### Screen-element location records
_ _ _ _ _
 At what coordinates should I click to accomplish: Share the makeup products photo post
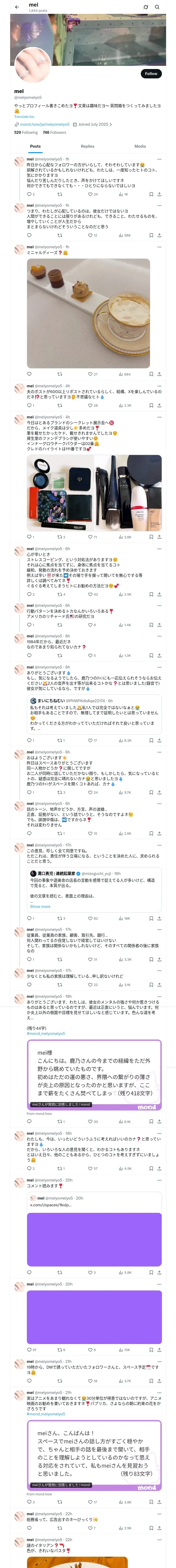click(159, 537)
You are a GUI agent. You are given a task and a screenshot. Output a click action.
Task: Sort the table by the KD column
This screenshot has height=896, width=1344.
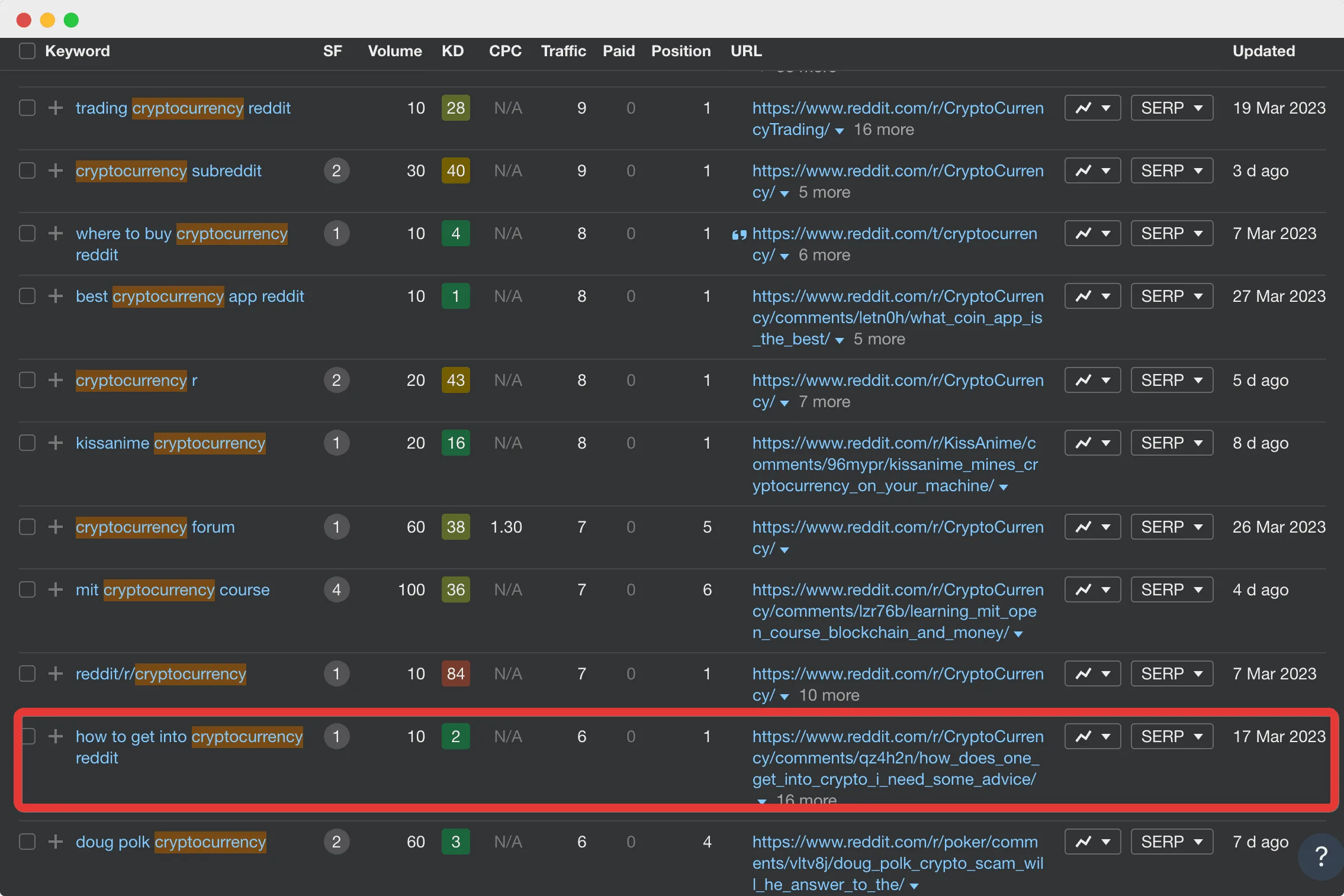pos(452,51)
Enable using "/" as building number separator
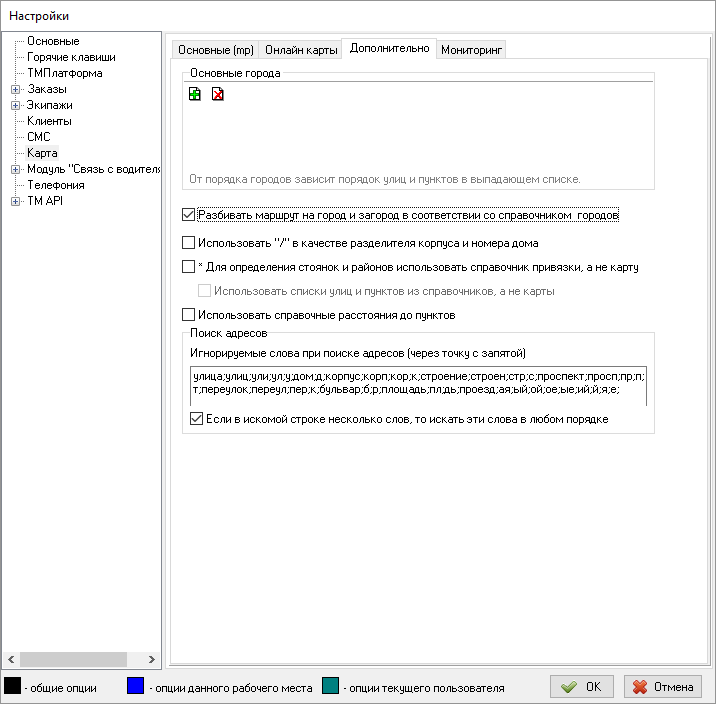716x704 pixels. click(x=189, y=243)
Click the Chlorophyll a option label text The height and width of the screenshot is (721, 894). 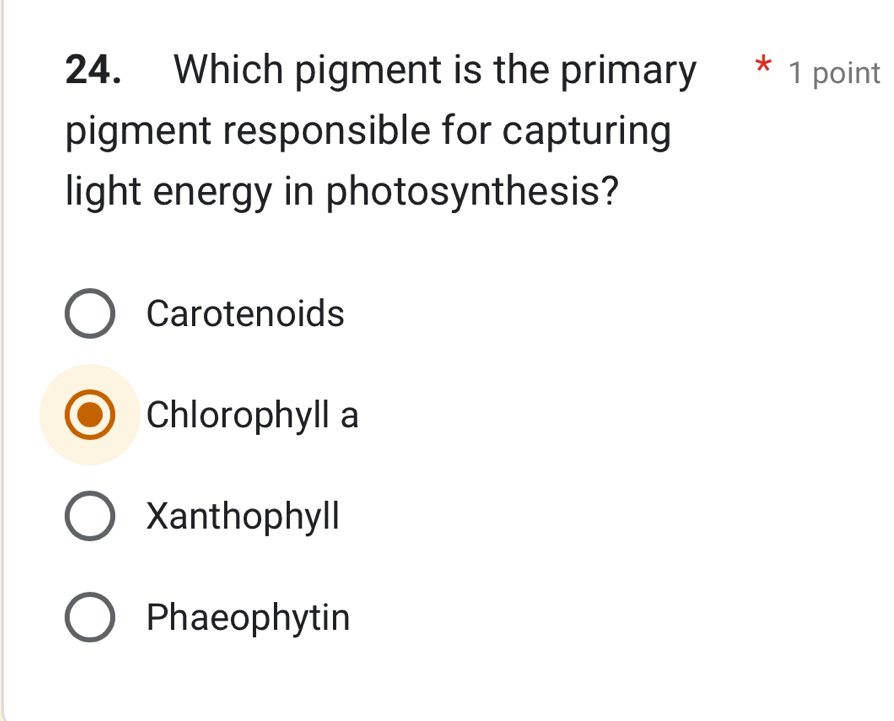252,414
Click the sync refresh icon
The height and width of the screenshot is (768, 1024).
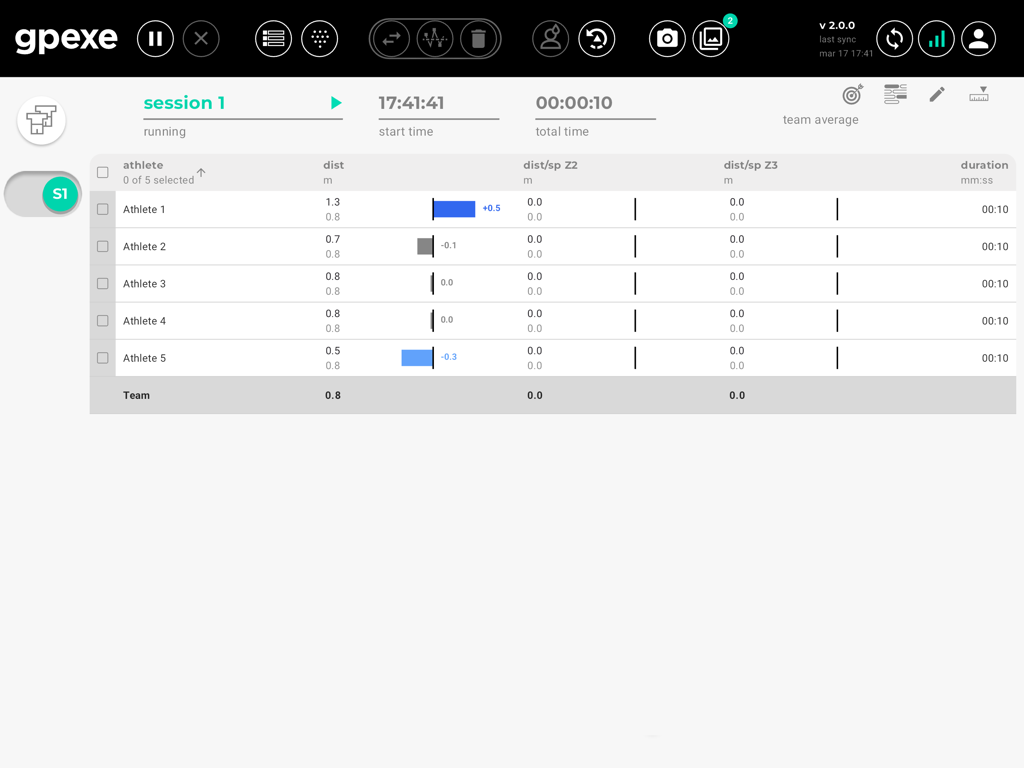coord(894,38)
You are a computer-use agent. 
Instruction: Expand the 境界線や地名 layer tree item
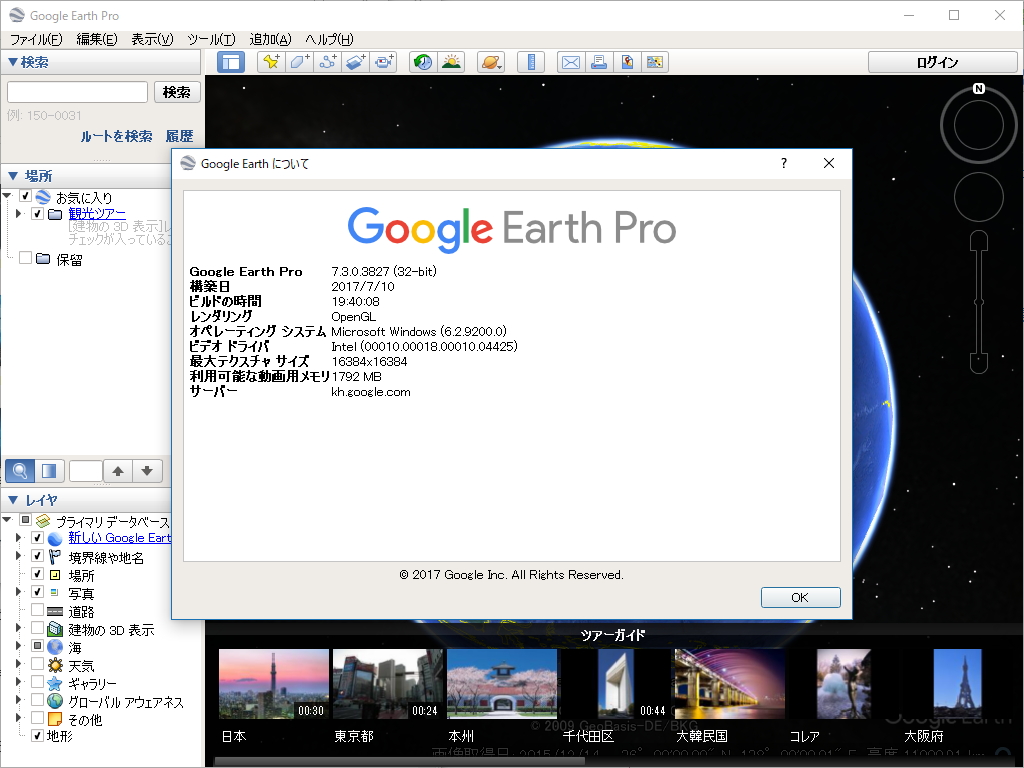(x=19, y=556)
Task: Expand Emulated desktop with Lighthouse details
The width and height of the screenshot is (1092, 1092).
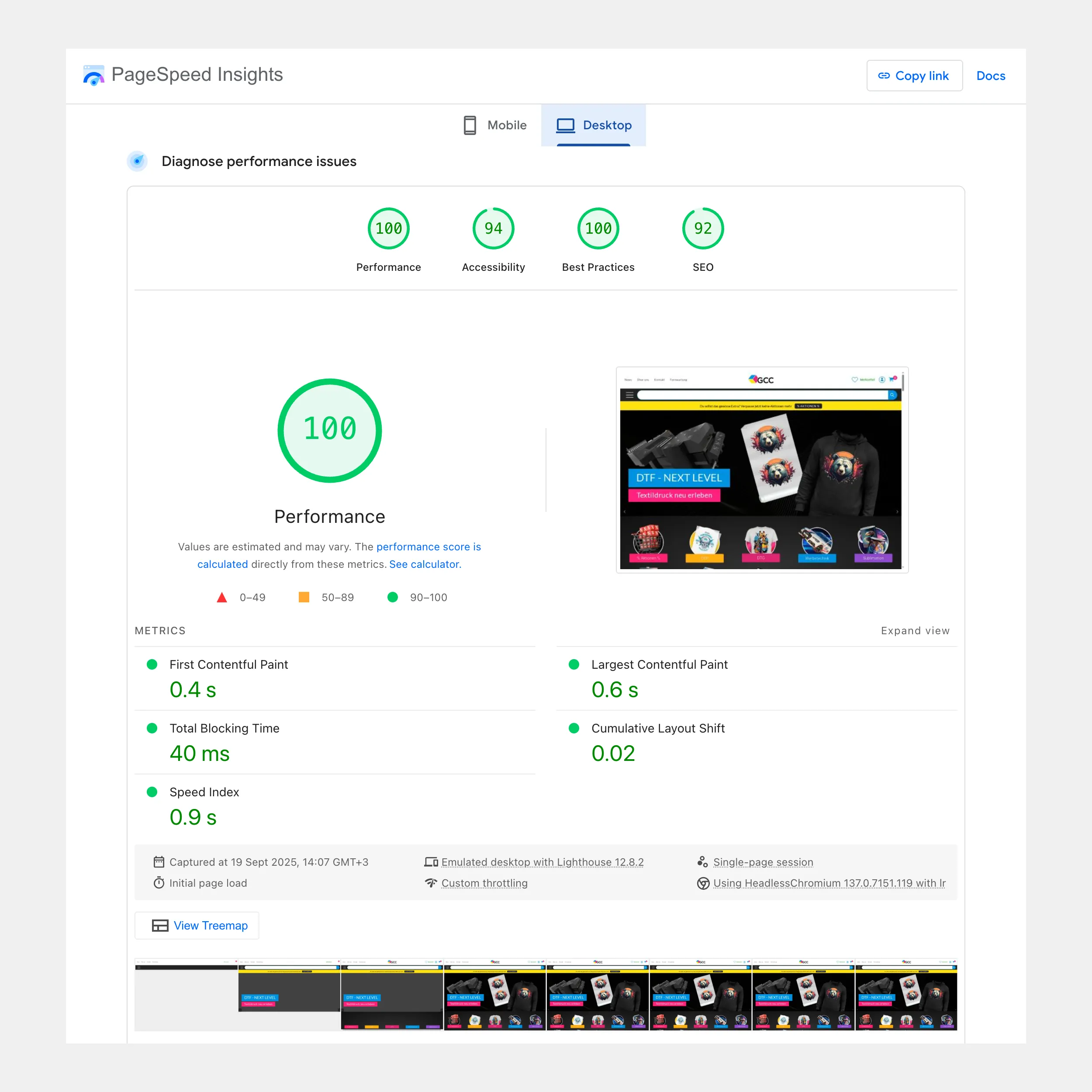Action: tap(542, 862)
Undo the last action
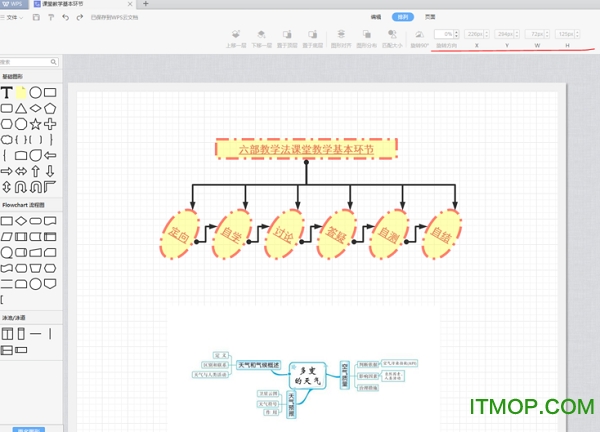 64,18
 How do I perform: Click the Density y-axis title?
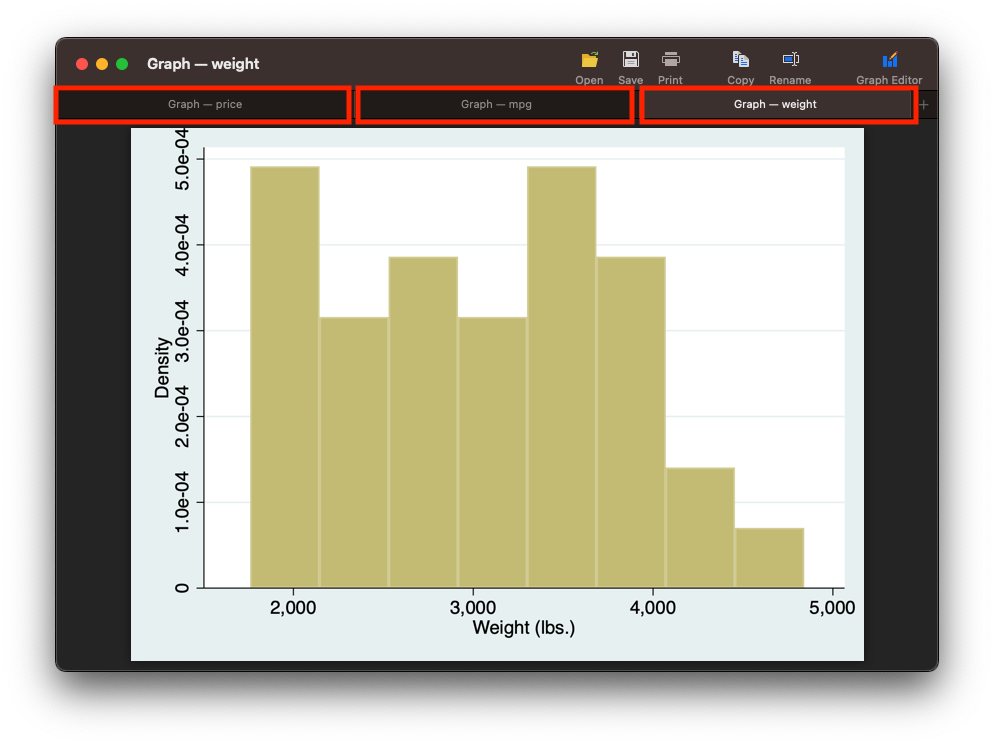click(x=162, y=367)
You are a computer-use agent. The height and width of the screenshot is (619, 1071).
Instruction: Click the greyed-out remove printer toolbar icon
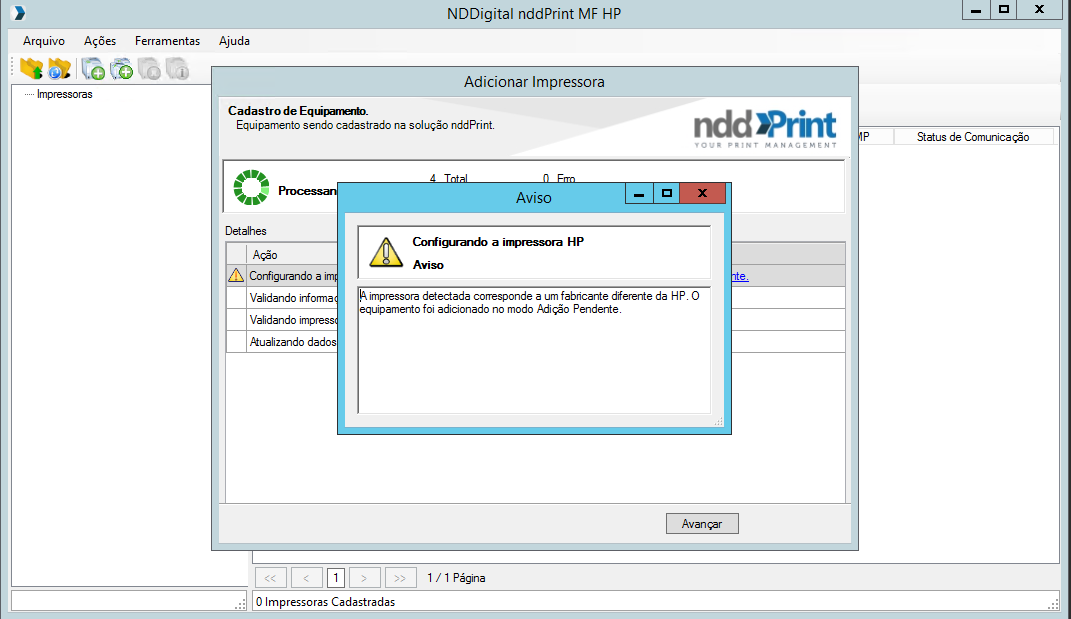pyautogui.click(x=149, y=69)
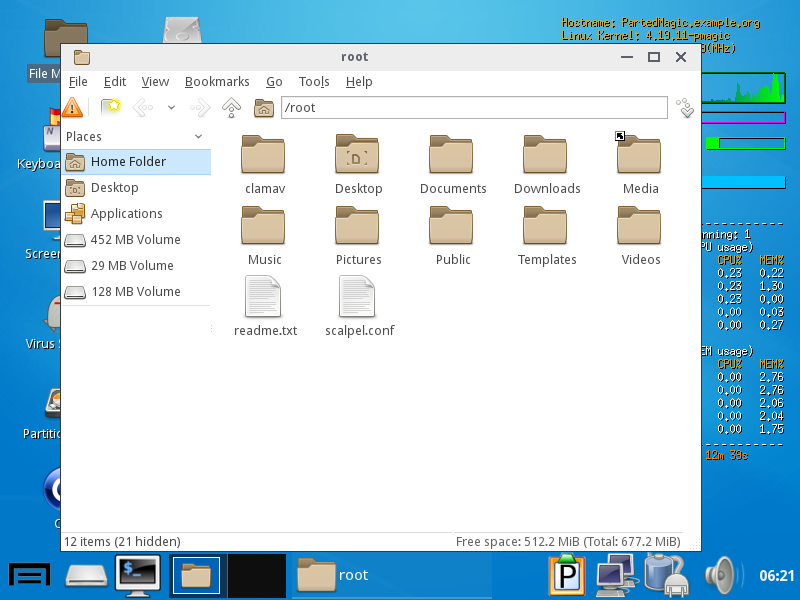Open the start menu button on taskbar

pos(30,574)
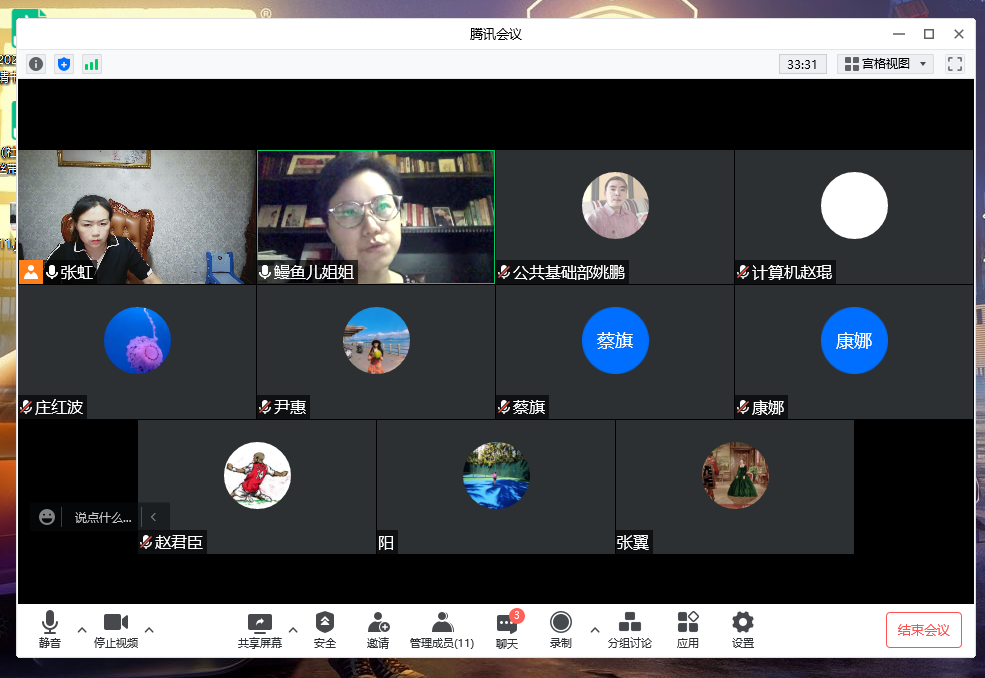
_ _ _ _ _
### What you are asked to do
How many lines of the material above contain the word "icon"? Reply with the number alone.

### Result of the task
2